The First Affiliated Hospital & MOE Key Lab of Rare Pediatric Diseases, Hengyang Medical School, University of South China, Hengyang, Hunan, 421001, China.
Hunan Provincial Key Laboratory of Multi-omics and Artificial Intelligence of Cardiovascular Diseases & College of Basic Medical Sciences, Hengyang Medical School, University of South China, Hengyang, Hunan, 421001, China.
Nucleic Acids Res. 2024 Jan 5;52(D1):D293-D303. doi: 10.1093/nar/gkad885.
Gene regulatory networks (GRNs) are interpretable graph models encompassing the regulatory interactions between transcription factors (TFs) and their downstream target genes. Making sense of the topology and dynamics of GRNs is fundamental to interpreting the mechanisms of disease etiology and translating corresponding findings into novel therapies. Recent advances in single-cell multi-omics techniques have prompted the computational inference of GRNs from single-cell transcriptomic and epigenomic data at an unprecedented resolution. Here, we present scGRN (https://bio.liclab.net/scGRN/), a comprehensive single-cell multi-omics gene regulatory network platform of human and mouse. The current version of scGRN catalogs 237 051 cell type-specific GRNs (62 999 692 TF-target gene pairs), covering 160 tissues/cell lines and 1324 single-cell samples. scGRN is the first resource documenting large-scale cell type-specific GRN information of diverse human and mouse conditions inferred from single-cell multi-omics data. We have implemented multiple online tools for effective GRN analysis, including differential TF-target network analysis, TF enrichment analysis, and pathway downstream analysis. We also provided details about TF binding to promoters, super-enhancers and typical enhancers of target genes in GRNs. Taken together, scGRN is an integrative and useful platform for searching, browsing, analyzing, visualizing and downloading GRNs of interest, enabling insight into the differences in regulatory mechanisms across diverse conditions.

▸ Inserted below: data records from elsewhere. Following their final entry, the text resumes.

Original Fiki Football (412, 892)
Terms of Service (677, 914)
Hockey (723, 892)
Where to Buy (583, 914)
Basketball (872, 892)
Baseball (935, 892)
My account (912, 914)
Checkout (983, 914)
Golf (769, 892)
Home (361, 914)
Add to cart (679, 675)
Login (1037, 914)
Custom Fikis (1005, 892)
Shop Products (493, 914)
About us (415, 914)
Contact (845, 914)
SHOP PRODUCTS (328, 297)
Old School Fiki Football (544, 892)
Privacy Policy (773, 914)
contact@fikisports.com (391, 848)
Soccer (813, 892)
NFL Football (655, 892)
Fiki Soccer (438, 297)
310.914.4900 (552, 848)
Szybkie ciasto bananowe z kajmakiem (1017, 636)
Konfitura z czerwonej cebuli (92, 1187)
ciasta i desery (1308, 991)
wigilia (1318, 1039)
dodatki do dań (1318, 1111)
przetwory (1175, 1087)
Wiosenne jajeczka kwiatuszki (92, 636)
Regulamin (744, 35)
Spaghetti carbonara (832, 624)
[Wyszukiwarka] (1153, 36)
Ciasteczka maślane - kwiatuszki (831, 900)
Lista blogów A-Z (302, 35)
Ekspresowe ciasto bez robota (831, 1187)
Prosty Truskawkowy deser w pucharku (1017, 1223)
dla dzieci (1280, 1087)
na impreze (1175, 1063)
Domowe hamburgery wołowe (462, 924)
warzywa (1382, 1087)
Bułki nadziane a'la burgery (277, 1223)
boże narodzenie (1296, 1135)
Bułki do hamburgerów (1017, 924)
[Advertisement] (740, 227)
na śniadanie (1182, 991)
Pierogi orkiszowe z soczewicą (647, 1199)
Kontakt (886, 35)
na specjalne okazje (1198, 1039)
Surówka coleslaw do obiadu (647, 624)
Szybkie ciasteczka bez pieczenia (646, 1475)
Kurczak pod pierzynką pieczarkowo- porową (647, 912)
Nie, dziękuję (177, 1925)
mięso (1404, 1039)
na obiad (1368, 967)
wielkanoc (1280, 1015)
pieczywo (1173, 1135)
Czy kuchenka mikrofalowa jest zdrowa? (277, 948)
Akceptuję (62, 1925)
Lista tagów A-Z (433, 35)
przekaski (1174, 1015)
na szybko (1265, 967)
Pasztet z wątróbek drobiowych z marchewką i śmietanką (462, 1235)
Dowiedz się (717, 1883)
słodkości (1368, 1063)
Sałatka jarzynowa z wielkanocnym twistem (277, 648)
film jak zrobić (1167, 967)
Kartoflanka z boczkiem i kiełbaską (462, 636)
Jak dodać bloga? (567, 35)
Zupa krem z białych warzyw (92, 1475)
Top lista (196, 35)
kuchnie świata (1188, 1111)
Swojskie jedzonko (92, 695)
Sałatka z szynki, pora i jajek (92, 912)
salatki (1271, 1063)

基因调控网络(GRNs)是一种可解释的图模型,包含转录因子(TFs)与其下游靶基因之间的调控相互作用。理解 GRNs 的拓扑结构和动态变化对于解释疾病病因机制以及将相应的研究结果转化为新的治疗方法至关重要。单细胞多组学技术的最新进展促使人们能够以前所未有的分辨率从单细胞转录组和表观基因组数据中计算推断 GRNs。在这里,我们展示了 scGRN(https://bio.liclab.net/scGRN/),这是一个全面的人类和小鼠单细胞多组学基因调控网络平台。当前版本的 scGRN 包含了 237051 个细胞类型特异性 GRN(62999692 个 TF-靶基因对),涵盖了 160 种组织/细胞系和 1324 个单细胞样本。scGRN 是第一个记录了从单细胞多组学数据推断出的多种人类和小鼠条件下大规模细胞类型特异性 GRN 信息的资源。我们实现了多个用于有效 GRN 分析的在线工具,包括差异 TF-靶网络分析、TF 富集分析和途径下游分析。我们还提供了有关 TF 与靶基因启动子、超级增强子和典型增强子结合的详细信息。总之,scGRN 是一个用于搜索、浏览、分析、可视化和下载感兴趣的 GRN 的综合性和有用的平台,使人们能够深入了解不同条件下调控机制的差异。